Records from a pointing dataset
- - - - -

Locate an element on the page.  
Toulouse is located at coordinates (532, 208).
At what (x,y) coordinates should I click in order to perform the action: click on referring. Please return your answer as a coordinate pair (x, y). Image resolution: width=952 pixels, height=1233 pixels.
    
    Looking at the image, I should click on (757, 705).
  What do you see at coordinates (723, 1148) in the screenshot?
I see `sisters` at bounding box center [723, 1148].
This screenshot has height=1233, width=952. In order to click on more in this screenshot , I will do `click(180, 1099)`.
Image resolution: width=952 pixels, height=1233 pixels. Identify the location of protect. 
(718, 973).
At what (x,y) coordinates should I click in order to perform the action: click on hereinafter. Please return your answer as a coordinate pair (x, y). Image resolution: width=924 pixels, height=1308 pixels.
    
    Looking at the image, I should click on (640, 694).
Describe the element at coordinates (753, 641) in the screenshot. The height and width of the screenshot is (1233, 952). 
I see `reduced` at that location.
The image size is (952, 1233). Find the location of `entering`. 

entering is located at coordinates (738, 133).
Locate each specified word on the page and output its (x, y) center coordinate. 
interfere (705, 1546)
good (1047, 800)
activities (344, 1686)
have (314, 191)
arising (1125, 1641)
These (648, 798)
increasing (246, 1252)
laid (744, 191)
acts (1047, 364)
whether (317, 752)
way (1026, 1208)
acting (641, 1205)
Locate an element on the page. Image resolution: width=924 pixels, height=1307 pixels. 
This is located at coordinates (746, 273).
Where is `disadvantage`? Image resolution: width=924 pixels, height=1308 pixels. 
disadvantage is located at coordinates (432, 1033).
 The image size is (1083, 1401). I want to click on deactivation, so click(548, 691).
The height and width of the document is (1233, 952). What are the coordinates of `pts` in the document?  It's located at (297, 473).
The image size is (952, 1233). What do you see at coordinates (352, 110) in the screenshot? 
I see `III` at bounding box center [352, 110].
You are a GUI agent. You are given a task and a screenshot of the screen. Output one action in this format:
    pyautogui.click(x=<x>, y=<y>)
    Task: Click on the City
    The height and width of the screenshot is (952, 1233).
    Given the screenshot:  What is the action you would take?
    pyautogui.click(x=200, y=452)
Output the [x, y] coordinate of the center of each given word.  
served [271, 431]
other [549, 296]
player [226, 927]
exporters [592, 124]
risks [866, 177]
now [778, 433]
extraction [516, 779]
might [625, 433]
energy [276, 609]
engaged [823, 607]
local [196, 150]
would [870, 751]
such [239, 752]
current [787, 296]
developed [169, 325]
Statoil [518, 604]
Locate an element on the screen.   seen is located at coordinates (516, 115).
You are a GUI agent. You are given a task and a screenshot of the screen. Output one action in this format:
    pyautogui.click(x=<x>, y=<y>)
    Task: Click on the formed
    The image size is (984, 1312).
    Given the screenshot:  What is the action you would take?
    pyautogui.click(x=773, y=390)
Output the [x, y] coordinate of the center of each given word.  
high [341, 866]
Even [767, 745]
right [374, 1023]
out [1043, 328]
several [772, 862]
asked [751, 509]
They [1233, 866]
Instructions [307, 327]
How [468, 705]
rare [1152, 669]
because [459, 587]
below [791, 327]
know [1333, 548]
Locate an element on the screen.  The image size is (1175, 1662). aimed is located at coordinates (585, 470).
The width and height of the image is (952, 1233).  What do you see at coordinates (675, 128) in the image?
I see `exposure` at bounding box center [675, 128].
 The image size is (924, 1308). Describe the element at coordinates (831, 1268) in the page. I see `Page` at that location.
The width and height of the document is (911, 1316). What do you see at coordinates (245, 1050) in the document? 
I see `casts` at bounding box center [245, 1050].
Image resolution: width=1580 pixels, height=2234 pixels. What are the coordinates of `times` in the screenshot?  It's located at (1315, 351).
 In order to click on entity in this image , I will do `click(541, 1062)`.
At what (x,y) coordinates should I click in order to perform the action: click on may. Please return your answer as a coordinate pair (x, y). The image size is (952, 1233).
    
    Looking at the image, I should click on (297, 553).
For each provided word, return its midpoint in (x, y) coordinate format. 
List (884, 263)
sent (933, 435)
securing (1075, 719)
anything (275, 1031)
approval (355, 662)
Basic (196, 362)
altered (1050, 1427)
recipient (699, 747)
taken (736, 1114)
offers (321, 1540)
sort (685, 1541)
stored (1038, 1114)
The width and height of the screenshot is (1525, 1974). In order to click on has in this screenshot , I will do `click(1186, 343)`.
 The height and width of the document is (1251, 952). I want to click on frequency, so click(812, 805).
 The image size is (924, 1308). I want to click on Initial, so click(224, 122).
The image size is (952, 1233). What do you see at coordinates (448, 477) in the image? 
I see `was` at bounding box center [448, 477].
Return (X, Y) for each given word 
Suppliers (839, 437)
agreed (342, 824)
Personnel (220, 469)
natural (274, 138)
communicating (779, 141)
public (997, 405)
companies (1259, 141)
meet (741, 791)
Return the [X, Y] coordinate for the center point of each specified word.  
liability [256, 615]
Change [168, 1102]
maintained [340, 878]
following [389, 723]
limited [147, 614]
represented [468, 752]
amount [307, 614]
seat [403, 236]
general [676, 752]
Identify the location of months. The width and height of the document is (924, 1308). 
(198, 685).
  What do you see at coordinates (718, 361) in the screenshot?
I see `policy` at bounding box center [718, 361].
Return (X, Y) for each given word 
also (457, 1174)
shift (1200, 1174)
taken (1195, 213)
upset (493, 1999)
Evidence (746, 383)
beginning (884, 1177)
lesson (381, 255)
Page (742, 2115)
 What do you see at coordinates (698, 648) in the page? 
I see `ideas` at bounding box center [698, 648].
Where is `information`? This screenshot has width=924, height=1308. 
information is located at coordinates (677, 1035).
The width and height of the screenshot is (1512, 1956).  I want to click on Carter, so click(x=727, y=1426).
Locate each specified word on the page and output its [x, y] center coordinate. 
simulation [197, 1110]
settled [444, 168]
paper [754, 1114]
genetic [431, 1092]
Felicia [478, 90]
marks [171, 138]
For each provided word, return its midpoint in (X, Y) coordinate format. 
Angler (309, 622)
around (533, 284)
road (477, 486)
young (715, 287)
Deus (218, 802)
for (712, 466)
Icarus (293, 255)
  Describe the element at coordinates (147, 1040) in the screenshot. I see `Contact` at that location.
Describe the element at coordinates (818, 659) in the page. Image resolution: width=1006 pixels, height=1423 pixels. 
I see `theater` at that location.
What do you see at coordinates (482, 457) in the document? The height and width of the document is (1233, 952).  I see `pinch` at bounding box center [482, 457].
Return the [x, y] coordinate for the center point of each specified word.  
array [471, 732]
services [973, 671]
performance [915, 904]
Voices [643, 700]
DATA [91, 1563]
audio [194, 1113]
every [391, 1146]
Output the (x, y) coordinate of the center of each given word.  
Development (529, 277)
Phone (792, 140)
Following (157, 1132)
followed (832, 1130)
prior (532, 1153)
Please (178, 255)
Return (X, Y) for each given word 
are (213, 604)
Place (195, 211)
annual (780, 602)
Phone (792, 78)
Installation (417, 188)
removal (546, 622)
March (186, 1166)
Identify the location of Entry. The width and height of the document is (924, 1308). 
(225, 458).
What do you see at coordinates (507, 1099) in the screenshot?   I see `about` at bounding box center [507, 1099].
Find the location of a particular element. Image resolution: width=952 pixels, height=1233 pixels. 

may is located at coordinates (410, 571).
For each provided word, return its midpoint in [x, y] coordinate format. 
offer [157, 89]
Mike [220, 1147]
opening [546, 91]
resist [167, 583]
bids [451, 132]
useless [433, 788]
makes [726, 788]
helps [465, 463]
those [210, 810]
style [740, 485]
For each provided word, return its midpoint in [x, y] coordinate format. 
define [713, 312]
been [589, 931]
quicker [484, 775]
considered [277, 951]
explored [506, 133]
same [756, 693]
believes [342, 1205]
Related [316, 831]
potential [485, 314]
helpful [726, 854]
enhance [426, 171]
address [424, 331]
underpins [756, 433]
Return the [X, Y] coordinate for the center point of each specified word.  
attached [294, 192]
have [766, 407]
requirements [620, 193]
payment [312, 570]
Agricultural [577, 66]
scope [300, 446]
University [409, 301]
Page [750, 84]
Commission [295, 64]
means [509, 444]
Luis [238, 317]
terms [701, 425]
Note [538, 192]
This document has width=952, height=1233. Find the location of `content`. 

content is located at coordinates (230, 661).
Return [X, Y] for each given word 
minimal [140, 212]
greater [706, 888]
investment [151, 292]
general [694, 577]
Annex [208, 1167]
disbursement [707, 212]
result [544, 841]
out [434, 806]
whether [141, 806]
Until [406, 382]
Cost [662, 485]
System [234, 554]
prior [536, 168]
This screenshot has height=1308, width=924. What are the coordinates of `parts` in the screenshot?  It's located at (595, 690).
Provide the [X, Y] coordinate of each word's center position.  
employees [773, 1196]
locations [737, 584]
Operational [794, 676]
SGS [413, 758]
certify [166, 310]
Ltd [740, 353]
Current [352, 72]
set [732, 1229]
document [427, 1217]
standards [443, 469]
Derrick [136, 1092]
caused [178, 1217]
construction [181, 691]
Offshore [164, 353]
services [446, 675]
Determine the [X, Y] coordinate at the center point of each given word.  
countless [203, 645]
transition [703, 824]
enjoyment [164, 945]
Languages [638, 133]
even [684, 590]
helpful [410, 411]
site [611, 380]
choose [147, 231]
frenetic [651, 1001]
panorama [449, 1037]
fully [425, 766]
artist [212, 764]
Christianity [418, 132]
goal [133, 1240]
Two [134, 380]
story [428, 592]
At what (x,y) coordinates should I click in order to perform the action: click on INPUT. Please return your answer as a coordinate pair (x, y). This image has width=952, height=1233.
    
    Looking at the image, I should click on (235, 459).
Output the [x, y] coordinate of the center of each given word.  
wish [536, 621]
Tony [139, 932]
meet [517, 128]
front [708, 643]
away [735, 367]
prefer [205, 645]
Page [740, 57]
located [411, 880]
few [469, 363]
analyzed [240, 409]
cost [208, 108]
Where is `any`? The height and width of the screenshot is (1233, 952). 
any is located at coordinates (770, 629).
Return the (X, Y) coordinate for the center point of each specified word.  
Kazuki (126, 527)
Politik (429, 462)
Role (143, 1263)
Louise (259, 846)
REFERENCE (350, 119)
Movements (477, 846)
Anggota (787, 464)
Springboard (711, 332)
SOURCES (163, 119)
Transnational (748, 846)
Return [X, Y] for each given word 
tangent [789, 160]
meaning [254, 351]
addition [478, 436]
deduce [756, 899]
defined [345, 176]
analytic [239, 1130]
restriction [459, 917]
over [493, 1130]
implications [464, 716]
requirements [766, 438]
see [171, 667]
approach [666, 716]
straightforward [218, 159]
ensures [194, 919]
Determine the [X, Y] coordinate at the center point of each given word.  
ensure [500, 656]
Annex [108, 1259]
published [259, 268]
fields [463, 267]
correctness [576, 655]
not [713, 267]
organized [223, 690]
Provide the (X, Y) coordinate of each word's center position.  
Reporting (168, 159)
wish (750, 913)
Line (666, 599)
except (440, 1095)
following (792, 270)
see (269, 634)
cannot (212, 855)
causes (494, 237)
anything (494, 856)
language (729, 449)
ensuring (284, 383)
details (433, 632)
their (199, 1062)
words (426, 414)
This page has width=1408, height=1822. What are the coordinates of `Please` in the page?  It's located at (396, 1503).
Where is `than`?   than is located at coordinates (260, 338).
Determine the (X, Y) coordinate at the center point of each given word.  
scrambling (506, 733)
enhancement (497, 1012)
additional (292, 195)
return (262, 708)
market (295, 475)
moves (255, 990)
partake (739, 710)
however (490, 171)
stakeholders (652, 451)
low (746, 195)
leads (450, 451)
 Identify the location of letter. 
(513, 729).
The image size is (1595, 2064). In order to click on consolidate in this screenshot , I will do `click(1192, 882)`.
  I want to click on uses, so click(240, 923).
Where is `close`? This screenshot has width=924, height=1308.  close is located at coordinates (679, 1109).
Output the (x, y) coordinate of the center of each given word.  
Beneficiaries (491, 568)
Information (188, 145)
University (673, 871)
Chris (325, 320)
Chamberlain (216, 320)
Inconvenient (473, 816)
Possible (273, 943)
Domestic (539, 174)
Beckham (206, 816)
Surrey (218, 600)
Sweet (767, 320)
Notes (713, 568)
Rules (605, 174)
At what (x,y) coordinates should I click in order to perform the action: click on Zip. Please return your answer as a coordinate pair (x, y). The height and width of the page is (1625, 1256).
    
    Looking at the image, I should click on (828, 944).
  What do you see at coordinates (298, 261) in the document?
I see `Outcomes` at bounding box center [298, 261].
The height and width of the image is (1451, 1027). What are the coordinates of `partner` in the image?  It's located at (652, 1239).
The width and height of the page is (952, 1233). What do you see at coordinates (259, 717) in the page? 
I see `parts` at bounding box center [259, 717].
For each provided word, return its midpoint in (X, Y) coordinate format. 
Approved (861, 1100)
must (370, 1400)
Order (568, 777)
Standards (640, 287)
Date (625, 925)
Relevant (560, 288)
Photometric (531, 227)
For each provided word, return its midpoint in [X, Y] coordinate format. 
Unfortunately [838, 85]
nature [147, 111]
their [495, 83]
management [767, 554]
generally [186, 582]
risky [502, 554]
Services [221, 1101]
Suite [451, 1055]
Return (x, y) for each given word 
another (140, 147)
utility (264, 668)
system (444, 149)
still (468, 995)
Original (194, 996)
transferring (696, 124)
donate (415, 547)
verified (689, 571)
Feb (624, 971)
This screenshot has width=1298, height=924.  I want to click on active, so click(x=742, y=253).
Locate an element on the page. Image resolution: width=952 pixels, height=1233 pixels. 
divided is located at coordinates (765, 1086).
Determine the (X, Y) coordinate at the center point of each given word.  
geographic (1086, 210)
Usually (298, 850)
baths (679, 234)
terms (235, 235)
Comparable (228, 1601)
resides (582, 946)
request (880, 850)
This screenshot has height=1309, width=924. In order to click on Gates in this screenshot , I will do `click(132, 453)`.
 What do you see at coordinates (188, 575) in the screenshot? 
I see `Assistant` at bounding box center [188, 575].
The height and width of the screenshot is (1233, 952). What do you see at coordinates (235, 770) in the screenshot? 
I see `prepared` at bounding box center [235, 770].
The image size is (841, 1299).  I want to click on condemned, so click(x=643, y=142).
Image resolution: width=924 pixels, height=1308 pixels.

- - - - -

TASK STATEMENT. Copy the entries word for word, starting at the line that contains "useless [433, 788]" and ending after the line that contains "caused [178, 1217]".

SOLUTION FOR THIS EXERCISE.
useless [433, 788]
makes [726, 788]
helps [465, 463]
those [210, 810]
style [740, 485]
For each provided word, return its midpoint in [x, y] coordinate format. 
define [713, 312]
been [589, 931]
quicker [484, 775]
considered [277, 951]
explored [506, 133]
same [756, 693]
believes [342, 1205]
Related [316, 831]
potential [485, 314]
helpful [726, 854]
enhance [426, 171]
address [424, 331]
underpins [756, 433]
Return the [X, Y] coordinate for the center point of each specified word.  
attached [294, 192]
have [766, 407]
requirements [620, 193]
payment [312, 570]
Agricultural [577, 66]
scope [300, 446]
University [409, 301]
Page [750, 84]
Commission [295, 64]
means [509, 444]
Luis [238, 317]
terms [701, 425]
Note [538, 192]
This document has width=952, height=1233. Find the location of `content`. 

content is located at coordinates (230, 661).
Return [X, Y] for each given word 
minimal [140, 212]
greater [706, 888]
investment [151, 292]
general [694, 577]
Annex [208, 1167]
disbursement [707, 212]
result [544, 841]
out [434, 806]
whether [141, 806]
Until [406, 382]
Cost [662, 485]
System [234, 554]
prior [536, 168]
This screenshot has height=1308, width=924. What are the coordinates of `parts` in the screenshot?  It's located at (595, 690).
Provide the [X, Y] coordinate of each word's center position.  
employees [773, 1196]
locations [737, 584]
Operational [794, 676]
SGS [413, 758]
certify [166, 310]
Ltd [740, 353]
Current [352, 72]
set [732, 1229]
document [427, 1217]
standards [443, 469]
Derrick [136, 1092]
caused [178, 1217]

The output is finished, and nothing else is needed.